Os anuncio esta buena noticia: os anuncio que un día, todos tendremos pan en nuestras mesas, y frutas y vegetales. El derecho a la salud llegará a todos por igual. El trabajo será una bendición y no un martirio cotidiano y el hambre, esa bestia feroz que tantas vidas ha devorado, será un recuerdo del pasado, sombra vieja en medio del resplandor de una austeridad gozosa en la que nadie consuma con inconsciencia y desparpajo y en donde nadie viva del trabajo de los demás.
Os anuncio también que encontraremos la manera de que la primavera vuelva a ser lo que antes era llena de olorosos jazmines, y un invierno que nos permita valorar las otras ‘calideces’ no climáticas. Sí, el respeto al planeta ajeno nos traerá la paz. Desterrada será la absurda pretensión de poseer algo que le pertenece a la vida, al universo. Nos miraremos entonces a los ojos, no solo con los otros miembros de nuestra propia especie, sino con los árboles y las montañas, los ríos y el mar, las selvas y los desiertos. Y descubriremos que vivimos en una casa prestada, dispuesta a ofrecernos sus riquezas en tanto nos tratemos con ella de igual a igual.

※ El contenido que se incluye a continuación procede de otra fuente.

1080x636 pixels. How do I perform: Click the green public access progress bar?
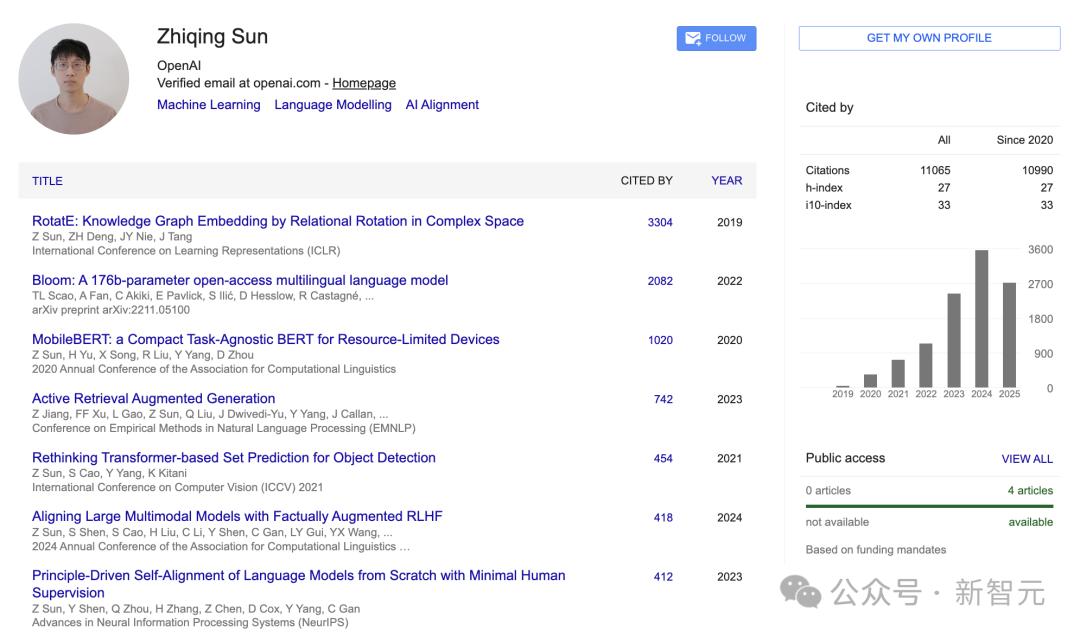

Este anuncio de resurrección, gritado a voz en cuello en un entorno de destrucción y muerte, tiene una potencia misteriosa escondida en sus entrañas. Jesús de Nazaret, el hombre nuevo, ha despertado del sueño del abismo. Ya nunca más será la muerte la última palabra de Dios para nosotros. Gracias a su virtud utópica, la resurrección de Jesús puede ser también nuestra propia resurrección.
Esta es la gran noticia: Dios le ha dado la razón al crucificado desautorizando a sus crucificadores. El rechazado por todos ha sido acogido. El despreciado ha sido glorificado. El muerto está más vivo que nunca.
Se confirma lo que Jesús predicaba: Dios se identifica con los crucificados. Nadie sufre que Dios no sufra. Ningún grito deja de ser escuchado. Ninguna queja se pierde en el vacío. Los «niños de la calle», de Bucarest o Sao Paulo tienen Padre. Las mujeres ultrajadas por su pareja tienen un último defensor. Los jóvenes sin esperanza acaban su vida acompañados por Dios.
Y Dios sólo quiere la vida, la vida eterna, la vida para todos. Lo vislumbramos ya en la gloria del Resucitado. Hoy es la fiesta de los que se sienten solos y perdidos, de los enfermos incurables y de los moribundos. Es la fiesta de los que viven muertos por dentro y sin fuerza para resucitar. La fiesta de los que sufren en silencio agobiados por el peso de la vida o la mediocridad de su corazón. Es la fiesta de los mortales porque Dios es nuestra resurrección.